The chief executive of England's only foundation trust to take over a failing hospital has urged the government to make acquisitions more attractive.

In an exclusive article for HSJ, Heart of England foundation trust chief executive Mark Goldman warns ministers not to rely on 'heroism'. His comments follow plans to replace managers at failing trusts with teams from the private sector or other NHS organisations.

He says: "Repairing those broken organisations should not be on the basis of acts of heroism by turnaround teams or by putting perfectly good organisations at risk... A foundation trust performing a rescue act without expectation of added value is simply bad business."

Without transfer of assets it is hard to see the attraction for the private sector, he says.

Dr Goldman adds that the onus is on the NHS to create attractive opportunities for foundation trusts, which are alone in having the governance arrangements, management skills and organisational stability for the task.
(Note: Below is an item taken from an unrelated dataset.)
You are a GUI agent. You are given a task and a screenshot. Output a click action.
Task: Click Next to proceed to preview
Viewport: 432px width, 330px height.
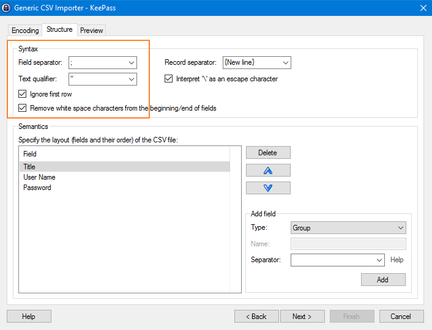click(x=302, y=317)
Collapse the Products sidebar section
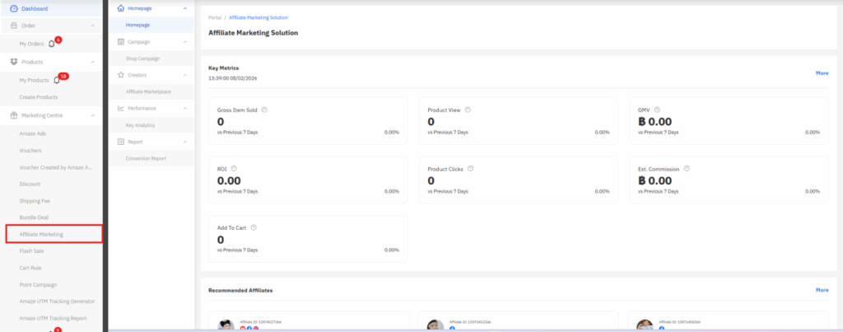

Successful trusts should not be expected to prop up struggling organisations without clear rewards. It is down to the Department of Health to decide what these are, but "no-one expects a 'sweetheart deal'", he says.

In 2003, Good Hope Hospital in Birmingham was taken over by private firm Tribal. It continued to struggle financially and Tribal withdrew two years into the agreed three-year contract. Good Hope was absorbed by Heart of England last April in the first arrangement of its kind. The trust is now in surplus and is investing£90m in new facilities at Good Hope.

Dr Goldman says factors likely to lead to a successful takeover include whether the merging businesses are similar, if they retain senior managers and if the merged trust becomes a single entity.